More to the point, says Irving, should there be political limits on academic inquiry?
"I think, by the end of this case, the word 'scholarship' will come to stink," Irving predicts. "Scholars tend to award that accolade to each other. And their scholarship usually consists of sitting in libraries reading each others' books."
Irving prides himself on relying on primary sources for his biographies: interviews or diaries of the principals, radio transmission intercepts, memorandums. In the case of his book "Hitler's War," Irving interviewed in detail most of the surviving members of Hitler's staff and only used documents that would have crossed Hitler's desk.
In the process, Irving said he did not come across a single document or interview that indicated Hitler had ordered a campaign to exterminate the Jews.
"Others who have come across with something have looser criteria than I do, like the Nuremberg trials. . . . I won't accept that. Not standing by itself," he said.
Irving's numerous critics say he fails to address the fact that the extermination campaign was carried out in deliberate secrecy, without written orders. SS chief Heinrich Himmler "explicitly forbade all discussion of it, and if it had to be mentioned, it was always disguised as 'resettlement' or 'transport to the east,' " Trevor-Roper pointed out in a review of Irving's book.
St. Martin's Press abruptly dropped plans to publish Irving's controversial biography of Goebbels in 1996 in the wake of a storm of criticism from reviewers, the Anti-Defamation League of B'nai B'rith and even, according to some employees, telephone death threats against the book's editor. Thomas McCormack, chairman of the publishing house, said he read the book and found it "repellent [and] effectively anti-Semitic." When the Doubleday Military Book Club backed out as well, Irving self-published the book, calling the whole affair "the most extraordinary treatment of a historian since what the Iranians did to Salman Rushdie."
Yet Irving has his admirers as well.

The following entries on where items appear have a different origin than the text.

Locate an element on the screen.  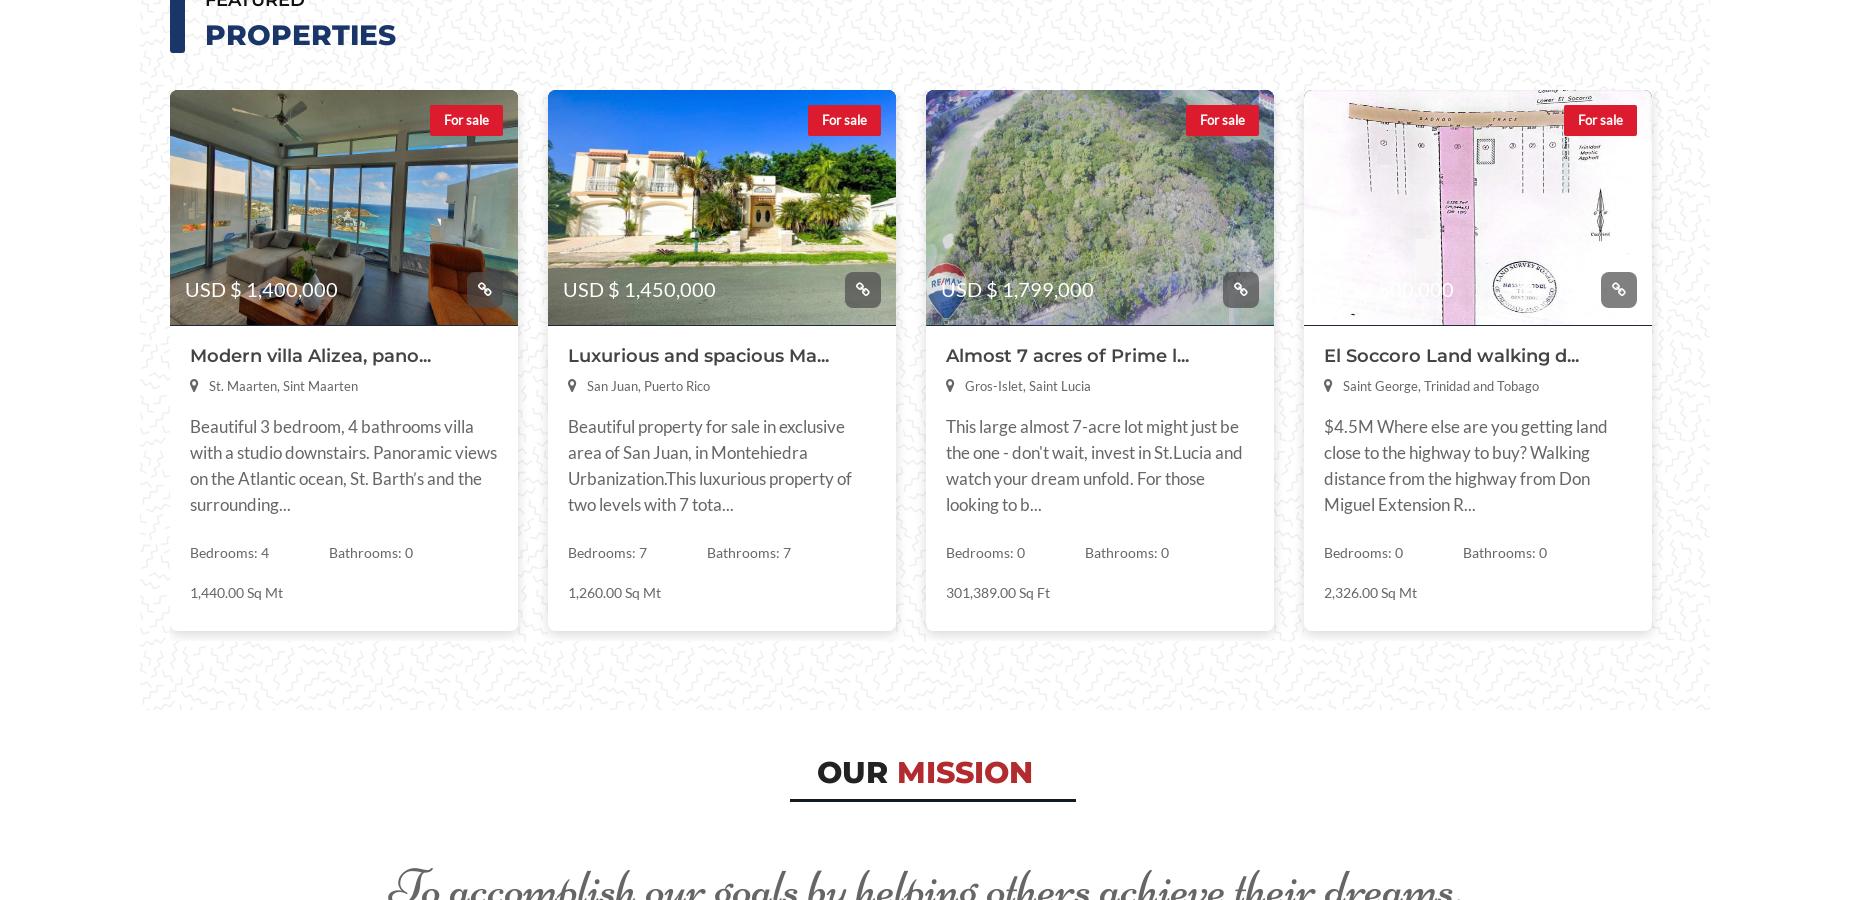
'Saint George, Trinidad and Tobago' is located at coordinates (1440, 385).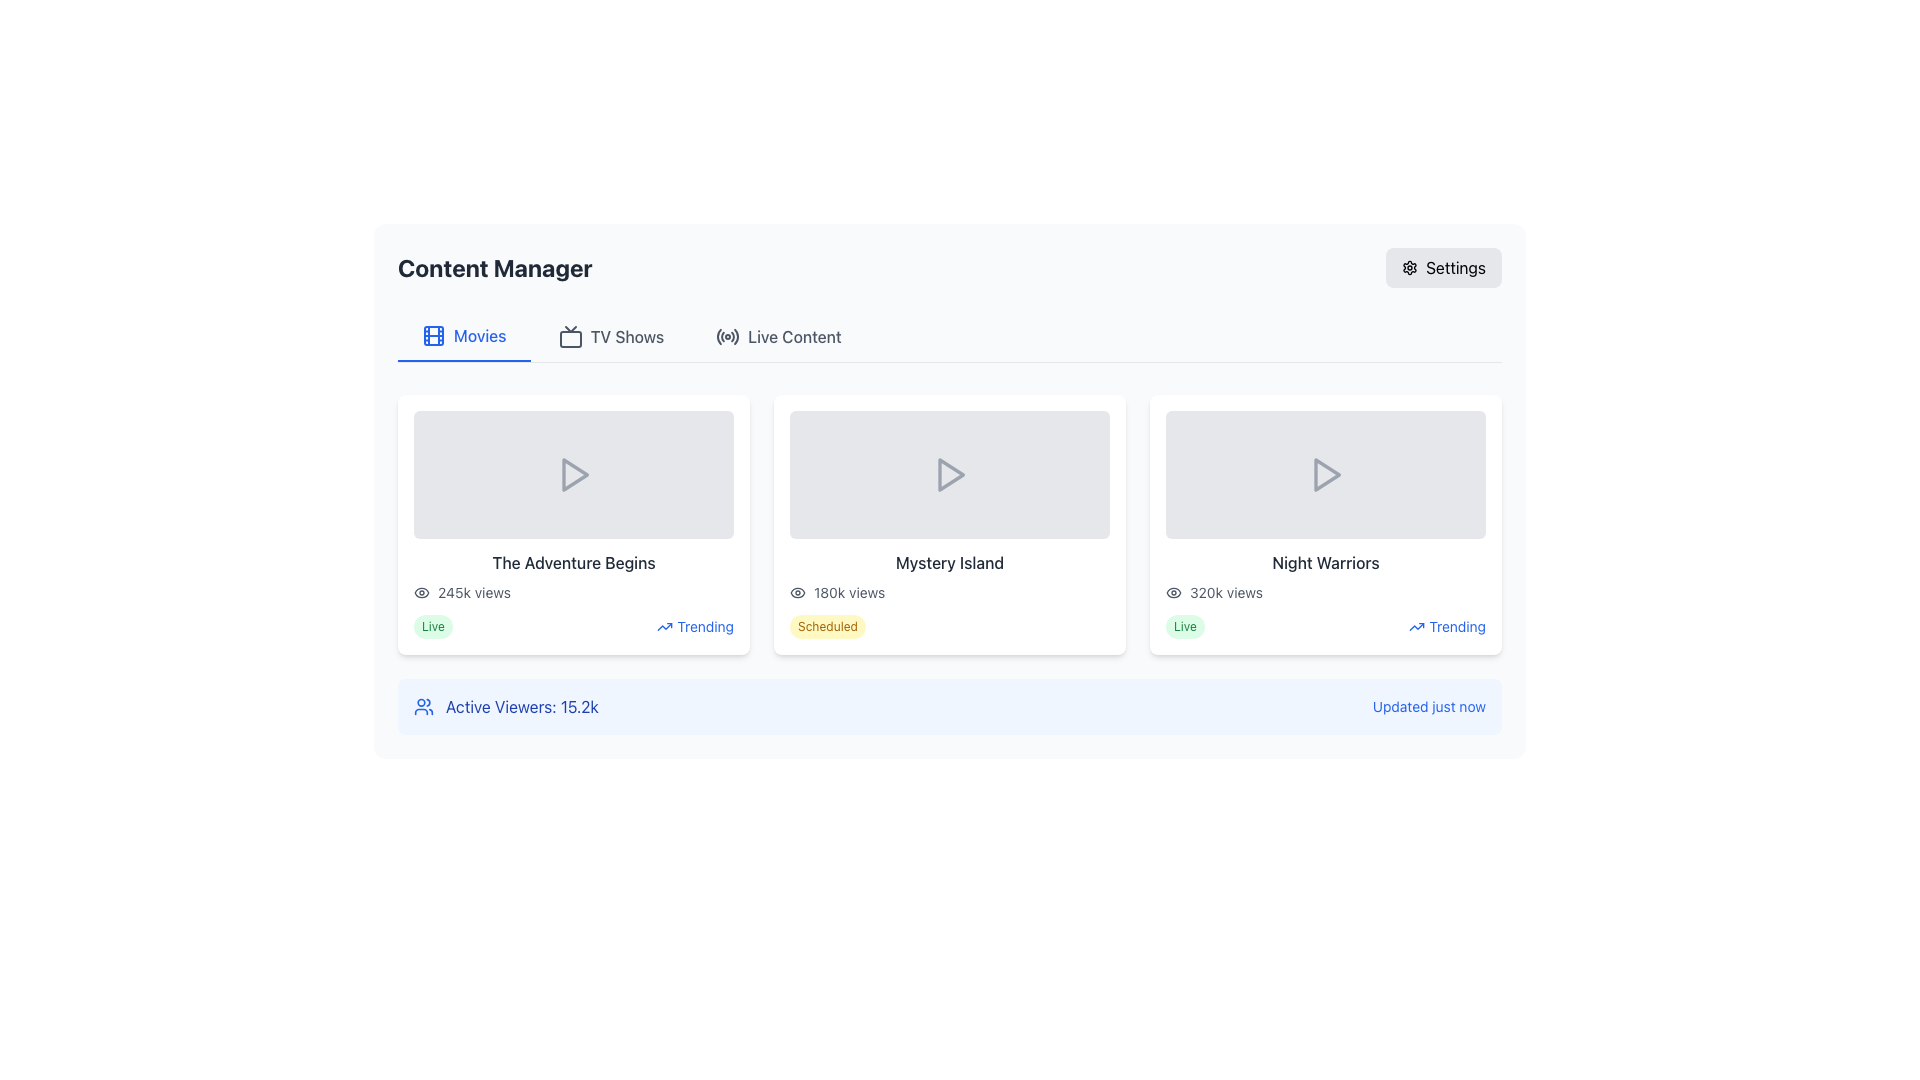 Image resolution: width=1920 pixels, height=1080 pixels. What do you see at coordinates (1174, 592) in the screenshot?
I see `the eye icon component representing visibility or preview functionality, located near the top-right corner of the interface adjacent to the 'Settings' button` at bounding box center [1174, 592]. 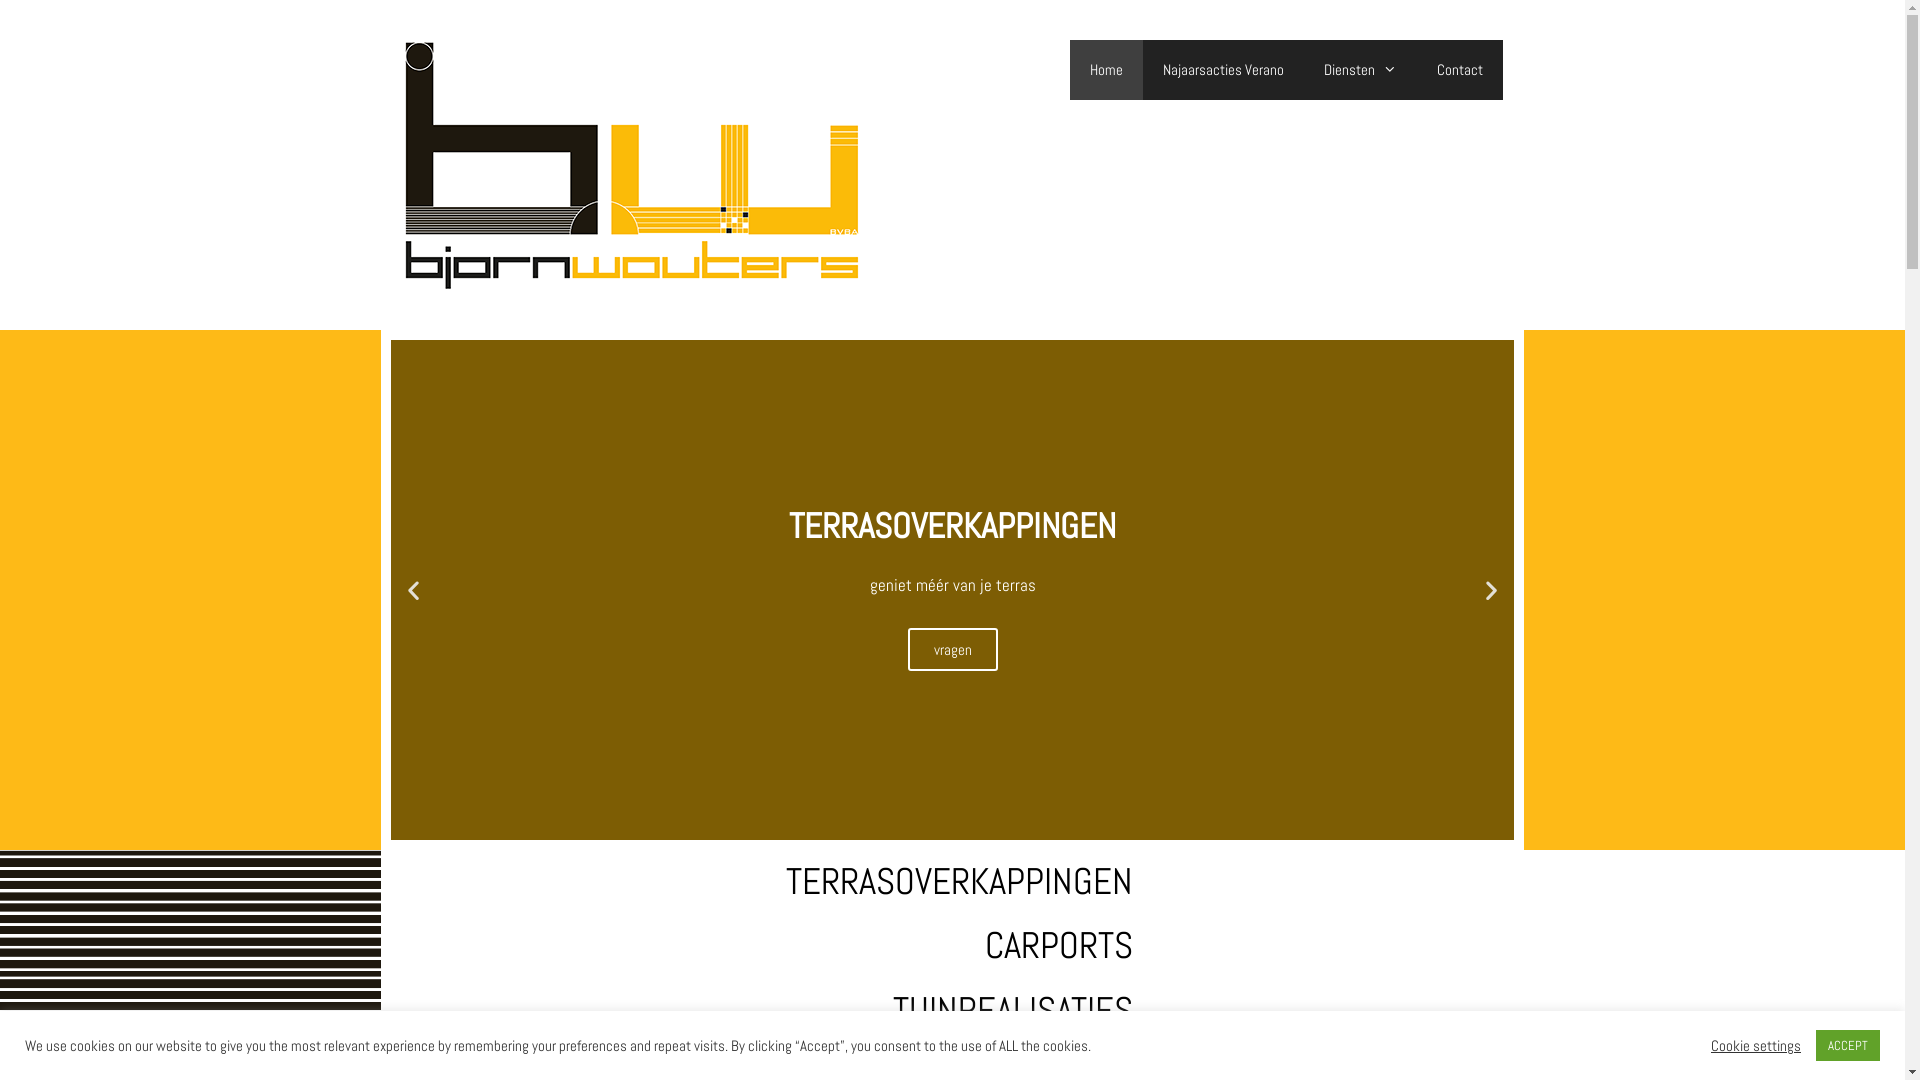 What do you see at coordinates (1105, 68) in the screenshot?
I see `'Home'` at bounding box center [1105, 68].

Christopher Hitchens, writing of Irving's work in Vanity Fair, called him "not just a Fascist historian, [but] . . . also a great historian of Fascism." Gordon A. Craig, considered the dean of German historians, acknowledged that Irving has been an "annoyance" but said: "The fact is that he knows more about national socialism than most professional scholars in his field." His book on Hitler, Craig said, "remains the best study we have of the German side of the Second World War."
On the advice of her lawyers, Lipstadt won't discuss Irving or the upcoming trial. But she did say there is a danger in allowing what she calls Holocaust deniers to wear the mantle of legitimate revisionists--those who look at accepted history and raise new and often enlightening questions.
Van Pelt, who is considered one of the world's leading authorities on Auschwitz, prepared an 800-page report on the death camp for the trial. "The whole idea of trying to prove the Holocaust is, for me, a kind of ridiculous exercise. But in some ways, it forces historians to show what they can do. I think the case has forced me . . . to look at things I preferred not to look at in the past," he said.
Van Pelt now can tell you how the gas chambers operated, how the capsules of Zyklon B were dropped in the ceiling vents, how the bodies were hauled out, and how long it took human beings to die at what concentrations of gas (about 35 minutes, in most cases).
Van Pelt's new report has not yet been made public, and Rudolf has not responded to it. "I can deal with Himmler. I can deal with Hoess. There's a certain kind of naive honesty in what they do, however evil it is," Van Pelt said. "But the contortions and complete fabrications of these deniers is obscene.
"What they do is take all kinds of very straightforward evidence and basically turn it upside down. And it's an incredible effort to simply sit there and take every sentence they write and compare it to the record. . . . It doesn't help you to understand anything except the contortions of their minds. And their minds are not very interesting."